The records are to be copied in their entirety, exactly as given.
· · ·
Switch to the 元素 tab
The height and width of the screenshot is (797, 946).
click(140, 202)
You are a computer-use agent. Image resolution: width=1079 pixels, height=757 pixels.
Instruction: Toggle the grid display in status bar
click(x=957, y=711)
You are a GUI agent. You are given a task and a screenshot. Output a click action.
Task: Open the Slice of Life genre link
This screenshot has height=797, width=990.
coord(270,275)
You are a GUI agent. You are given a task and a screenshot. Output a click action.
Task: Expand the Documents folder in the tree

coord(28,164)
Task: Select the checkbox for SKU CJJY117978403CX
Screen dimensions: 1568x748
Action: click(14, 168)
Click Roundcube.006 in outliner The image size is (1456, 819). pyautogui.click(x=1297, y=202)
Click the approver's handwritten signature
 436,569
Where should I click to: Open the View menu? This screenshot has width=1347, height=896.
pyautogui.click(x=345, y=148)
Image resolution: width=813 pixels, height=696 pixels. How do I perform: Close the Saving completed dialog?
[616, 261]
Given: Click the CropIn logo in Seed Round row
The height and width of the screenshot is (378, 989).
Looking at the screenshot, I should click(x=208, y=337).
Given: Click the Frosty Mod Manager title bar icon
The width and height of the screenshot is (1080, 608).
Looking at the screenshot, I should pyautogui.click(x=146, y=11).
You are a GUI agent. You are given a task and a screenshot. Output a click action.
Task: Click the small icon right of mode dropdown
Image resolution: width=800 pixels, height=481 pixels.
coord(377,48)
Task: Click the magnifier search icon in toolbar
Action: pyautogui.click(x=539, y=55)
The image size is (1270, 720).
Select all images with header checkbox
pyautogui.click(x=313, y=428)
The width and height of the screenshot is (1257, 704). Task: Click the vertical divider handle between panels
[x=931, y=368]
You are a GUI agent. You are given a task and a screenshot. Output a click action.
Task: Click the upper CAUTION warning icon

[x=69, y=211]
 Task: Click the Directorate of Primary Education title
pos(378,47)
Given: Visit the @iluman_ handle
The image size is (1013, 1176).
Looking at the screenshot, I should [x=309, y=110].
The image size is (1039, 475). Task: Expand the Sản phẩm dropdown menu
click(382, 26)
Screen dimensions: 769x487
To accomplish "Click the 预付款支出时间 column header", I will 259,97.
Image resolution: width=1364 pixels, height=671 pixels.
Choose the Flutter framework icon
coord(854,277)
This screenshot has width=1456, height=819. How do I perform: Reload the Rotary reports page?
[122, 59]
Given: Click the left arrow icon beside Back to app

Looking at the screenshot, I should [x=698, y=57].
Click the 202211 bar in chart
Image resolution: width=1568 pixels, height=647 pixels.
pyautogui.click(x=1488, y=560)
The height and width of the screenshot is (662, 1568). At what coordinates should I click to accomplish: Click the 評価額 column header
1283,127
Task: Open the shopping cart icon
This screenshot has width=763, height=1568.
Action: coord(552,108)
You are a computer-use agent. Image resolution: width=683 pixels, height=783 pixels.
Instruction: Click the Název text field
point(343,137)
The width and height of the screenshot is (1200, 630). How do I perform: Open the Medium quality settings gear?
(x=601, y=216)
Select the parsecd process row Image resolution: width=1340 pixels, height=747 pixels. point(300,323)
· · ·
▶ ANSWER BELOW:
Switch to the 元素 tab
The height and width of the screenshot is (797, 946).
click(140, 202)
You are a computer-use agent. Image resolution: width=1079 pixels, height=757 pixels.
Instruction: Toggle the grid display in status bar
click(x=957, y=711)
You are a GUI agent. You are given a task and a screenshot. Output a click action.
Task: Open the Slice of Life genre link
This screenshot has height=797, width=990.
coord(270,275)
You are a GUI agent. You are given a task and a screenshot. Output a click action.
Task: Expand the Documents folder in the tree

coord(28,164)
Task: Select the checkbox for SKU CJJY117978403CX
Screen dimensions: 1568x748
Action: click(14, 168)
Click Roundcube.006 in outliner The image size is (1456, 819). pyautogui.click(x=1297, y=202)
Click the approver's handwritten signature
 436,569
Where should I click to: Open the View menu? This screenshot has width=1347, height=896.
pyautogui.click(x=345, y=148)
Image resolution: width=813 pixels, height=696 pixels. How do I perform: Close the Saving completed dialog?
[616, 261]
Given: Click the CropIn logo in Seed Round row
The height and width of the screenshot is (378, 989).
Looking at the screenshot, I should click(x=208, y=337).
Given: Click the Frosty Mod Manager title bar icon
The width and height of the screenshot is (1080, 608).
Looking at the screenshot, I should pyautogui.click(x=146, y=11).
You are a GUI agent. You are given a task and a screenshot. Output a click action.
Task: Click the small icon right of mode dropdown
Image resolution: width=800 pixels, height=481 pixels.
coord(377,48)
Task: Click the magnifier search icon in toolbar
Action: pyautogui.click(x=539, y=55)
The image size is (1270, 720).
Select all images with header checkbox
pyautogui.click(x=313, y=428)
The width and height of the screenshot is (1257, 704). Task: Click the vertical divider handle between panels
[x=931, y=368]
You are a GUI agent. You are given a task and a screenshot. Output a click action.
Task: Click the upper CAUTION warning icon

[x=69, y=211]
 Task: Click the Directorate of Primary Education title
pos(378,47)
Given: Visit the @iluman_ handle
The image size is (1013, 1176).
Looking at the screenshot, I should [x=309, y=110].
The image size is (1039, 475). Task: Expand the Sản phẩm dropdown menu
click(382, 26)
Screen dimensions: 769x487
To accomplish "Click the 预付款支出时间 column header", I will 259,97.
Image resolution: width=1364 pixels, height=671 pixels.
Choose the Flutter framework icon
coord(854,277)
This screenshot has width=1456, height=819. How do I perform: Reload the Rotary reports page?
[122, 59]
Given: Click the left arrow icon beside Back to app

Looking at the screenshot, I should [x=698, y=57].
Click the 202211 bar in chart
Image resolution: width=1568 pixels, height=647 pixels.
pyautogui.click(x=1488, y=560)
The height and width of the screenshot is (662, 1568). At what coordinates should I click to accomplish: Click the 評価額 column header
1283,127
Task: Open the shopping cart icon
This screenshot has width=763, height=1568.
Action: coord(552,108)
You are a computer-use agent. Image resolution: width=683 pixels, height=783 pixels.
Instruction: Click the Název text field
point(343,137)
The width and height of the screenshot is (1200, 630). How do I perform: Open the Medium quality settings gear?
(x=601, y=216)
Select the parsecd process row Image resolution: width=1340 pixels, height=747 pixels. point(300,323)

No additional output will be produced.